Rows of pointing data
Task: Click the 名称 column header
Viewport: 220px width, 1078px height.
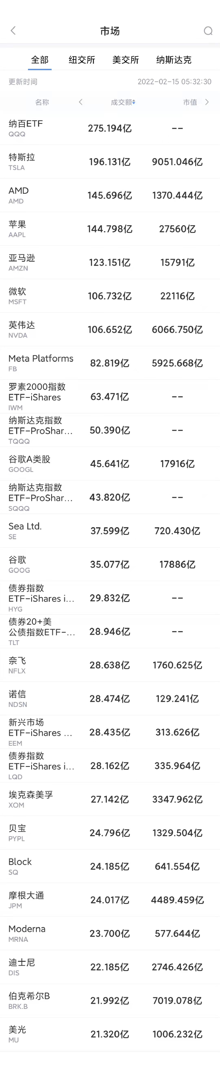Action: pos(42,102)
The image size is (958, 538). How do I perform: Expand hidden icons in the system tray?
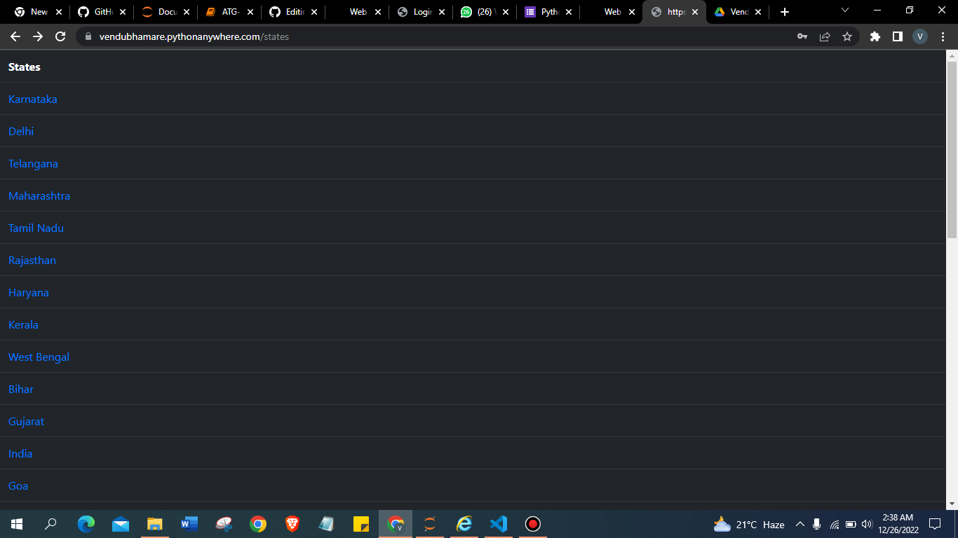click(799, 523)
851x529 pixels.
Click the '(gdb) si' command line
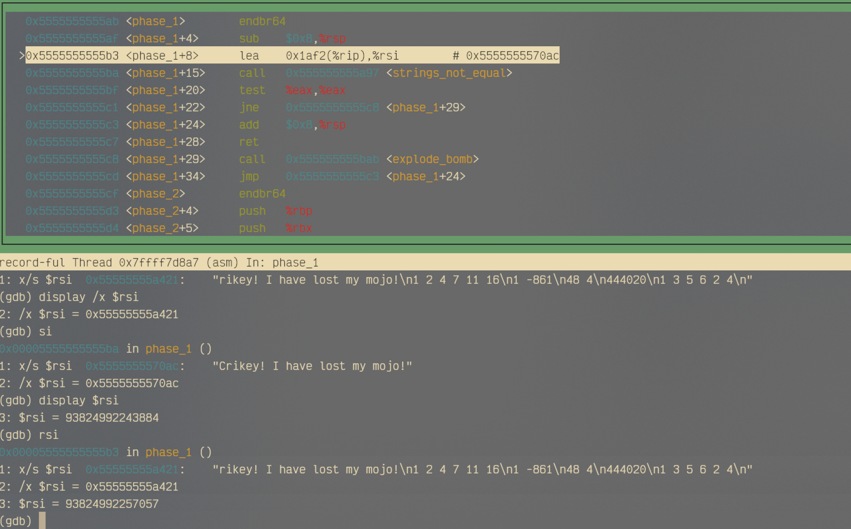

▶ Exercise prompt
Please rewrite the material above, substituting "notification area" for "system tray" and leaving everything else unchanged. Omit the pictures from your answer.

▶ Response to this exercise
Task: Click the 名称 column header
Viewport: 220px width, 1078px height.
Action: pos(42,102)
The image size is (958, 538). How do I perform: Expand hidden icons in the notification area?
click(799, 523)
851x529 pixels.
Click the '(gdb) si' command line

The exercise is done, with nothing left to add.